• [WORK INSTRUCTIONS]: Scan the entries line by line and return those with "pixels".

= = = =

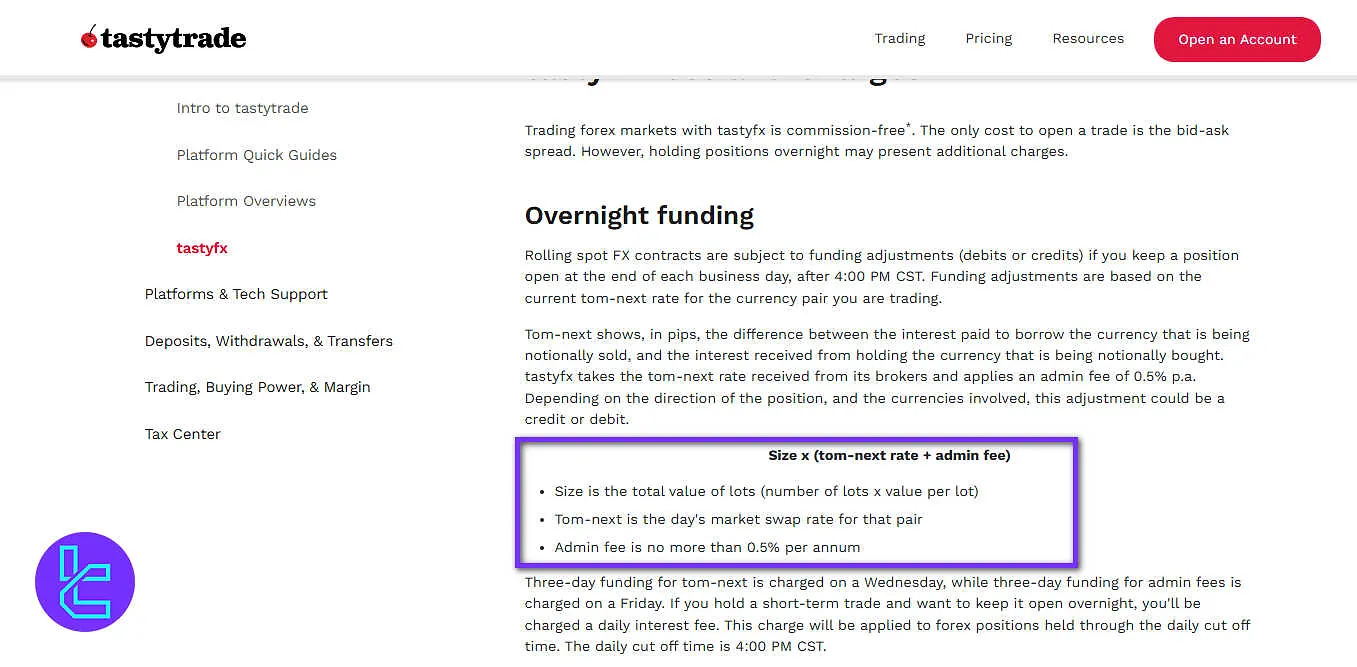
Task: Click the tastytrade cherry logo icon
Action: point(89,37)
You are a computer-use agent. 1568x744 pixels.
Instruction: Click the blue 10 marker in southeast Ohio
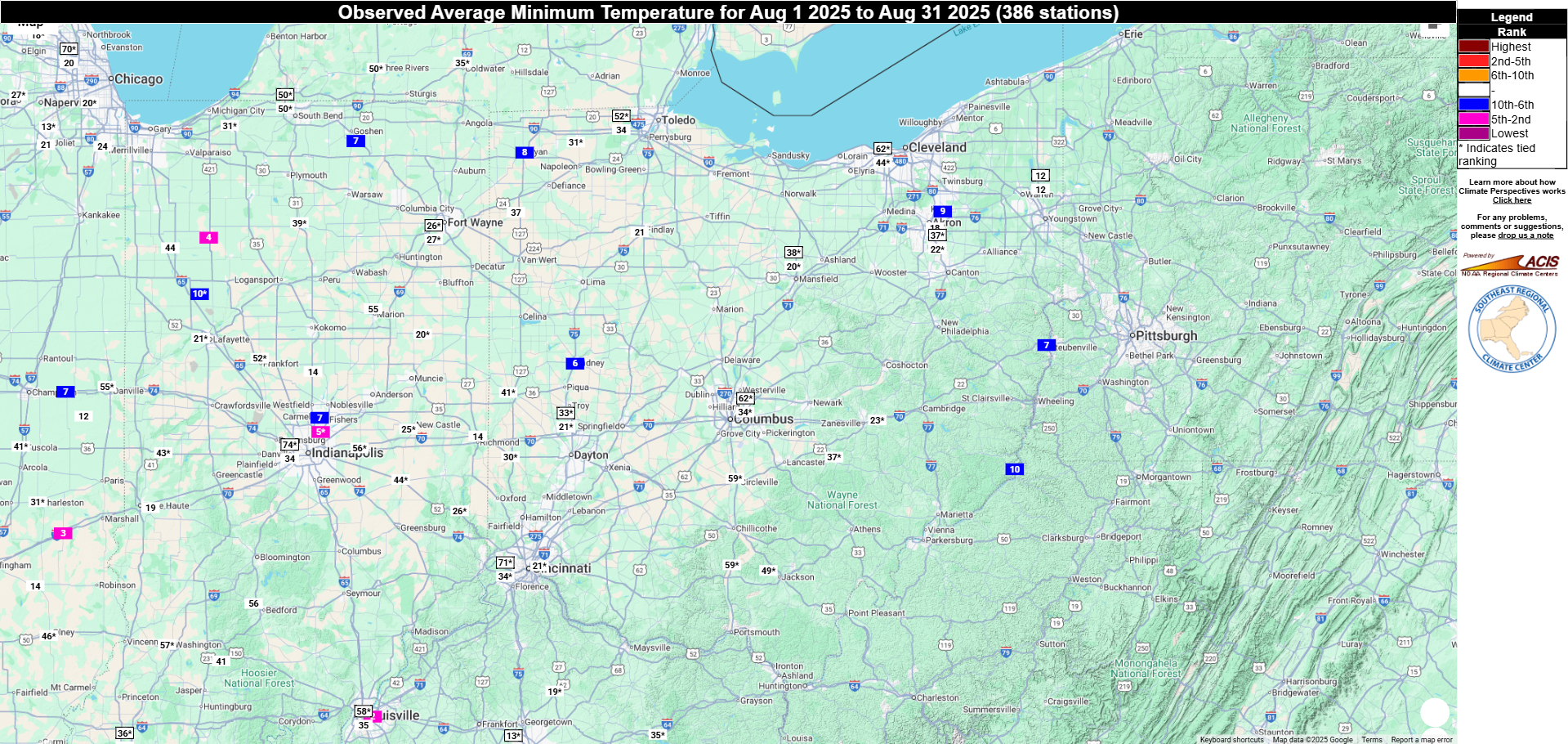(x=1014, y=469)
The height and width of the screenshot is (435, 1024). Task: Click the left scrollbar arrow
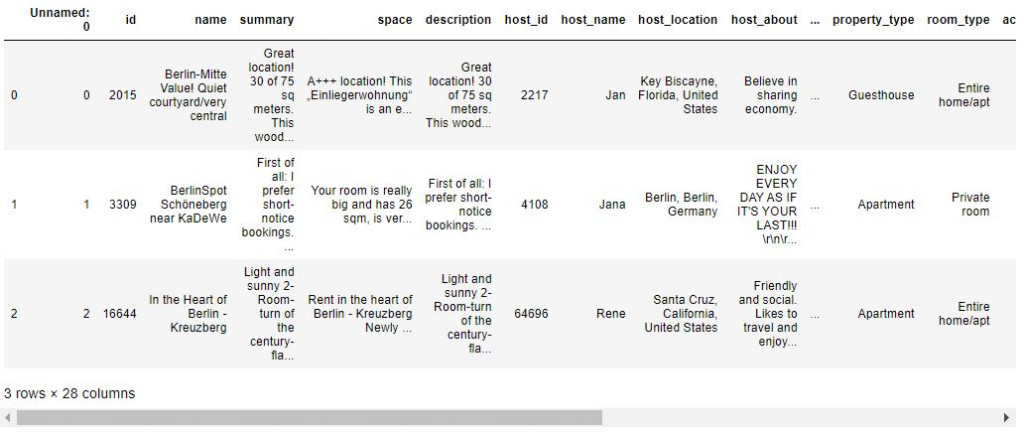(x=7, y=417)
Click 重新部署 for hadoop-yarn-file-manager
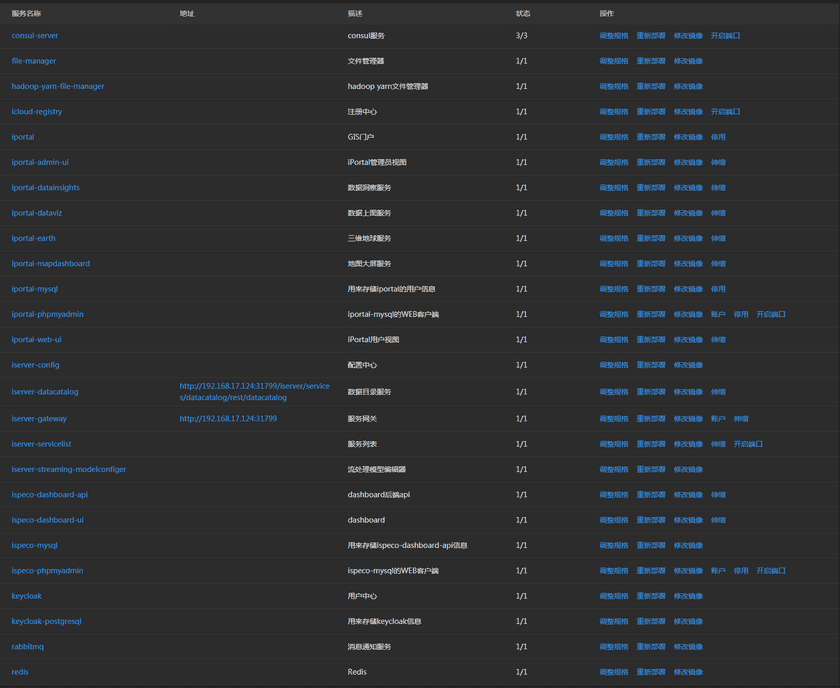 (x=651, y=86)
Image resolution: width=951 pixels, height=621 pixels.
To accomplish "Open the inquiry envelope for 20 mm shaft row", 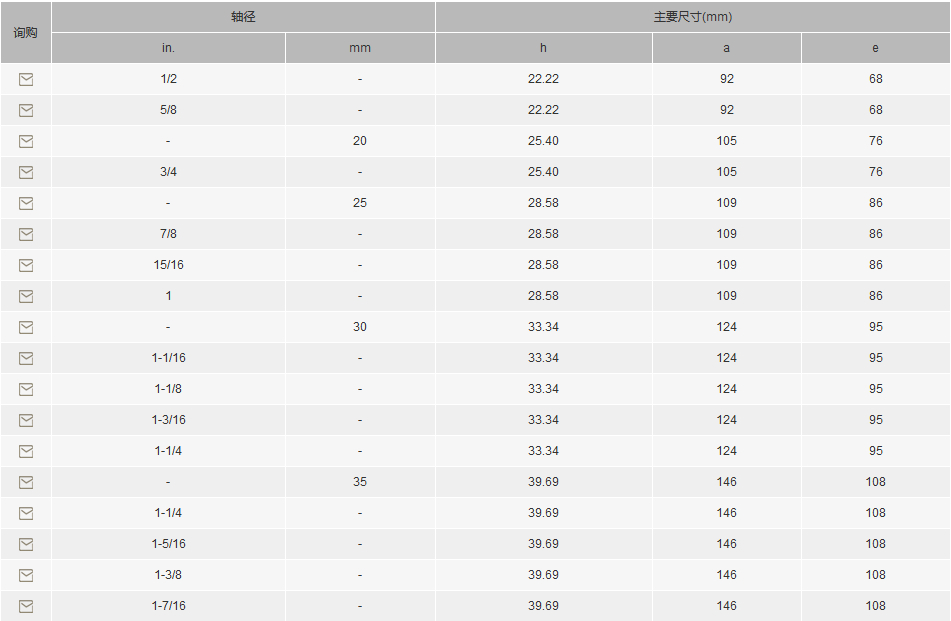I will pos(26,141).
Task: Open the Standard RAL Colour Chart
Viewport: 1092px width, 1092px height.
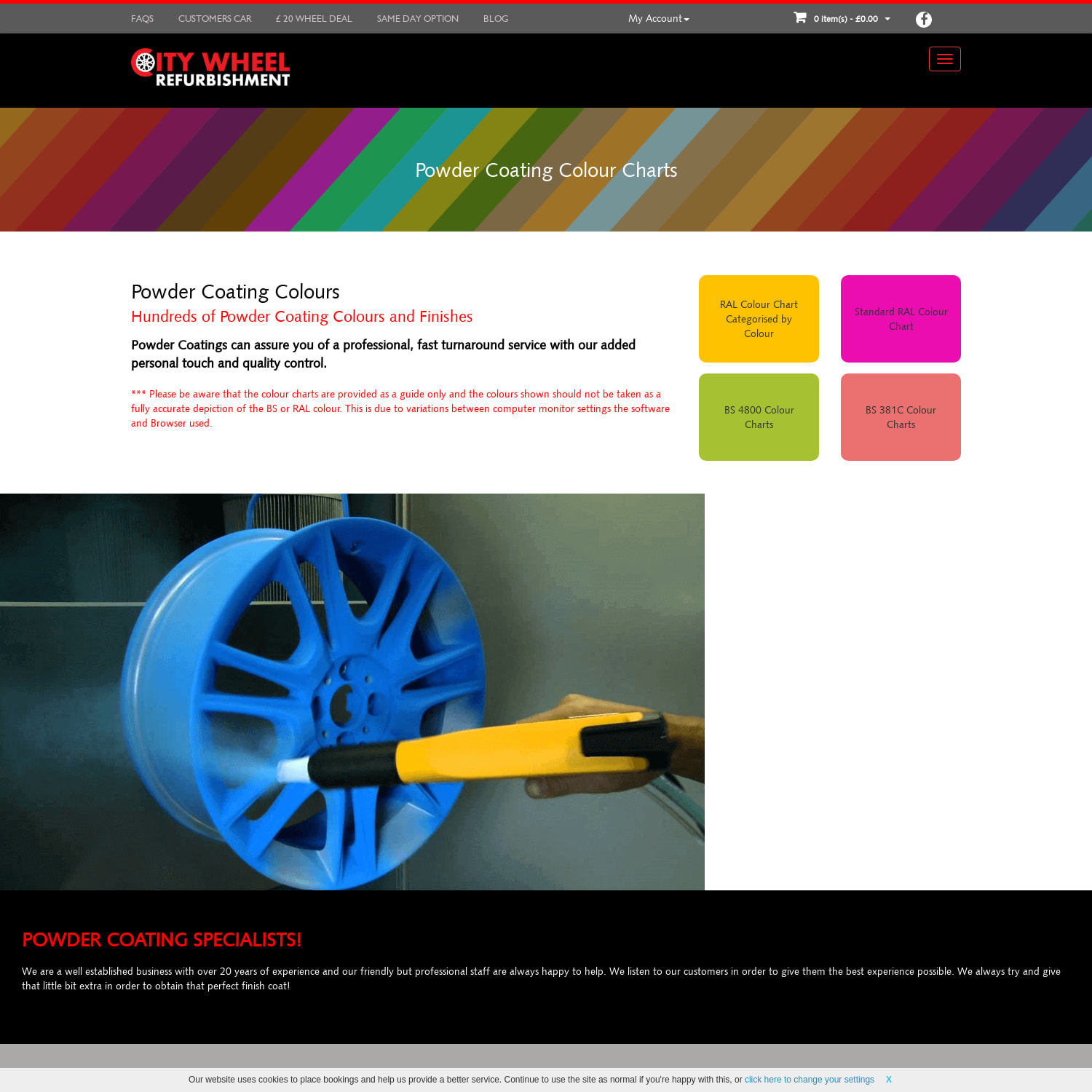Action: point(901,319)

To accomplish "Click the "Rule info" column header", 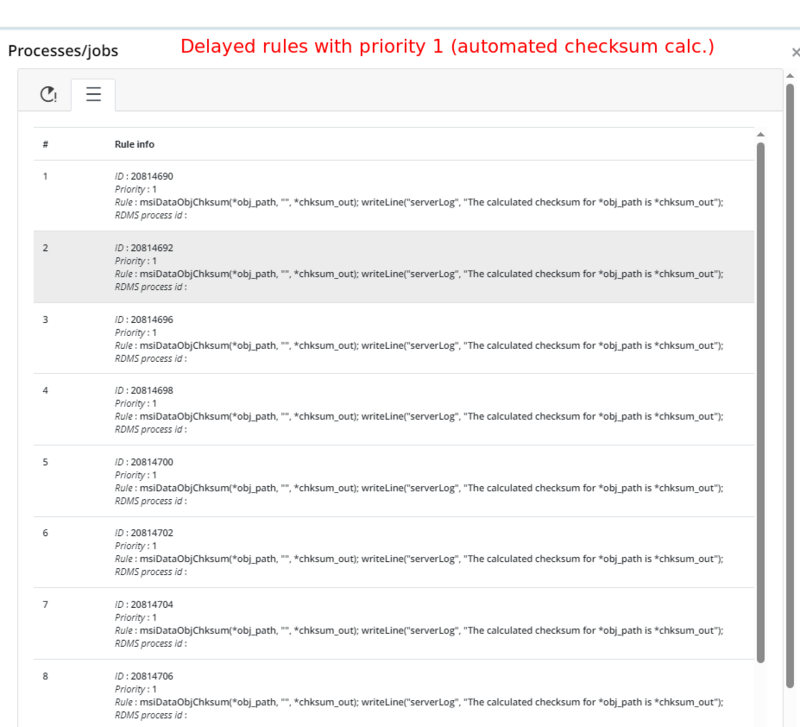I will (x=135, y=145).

= = = =

• [RESPONSE AREA]:
You are a computer-use agent. 1568x744 pixels.
Image resolution: width=951 pixels, height=621 pixels.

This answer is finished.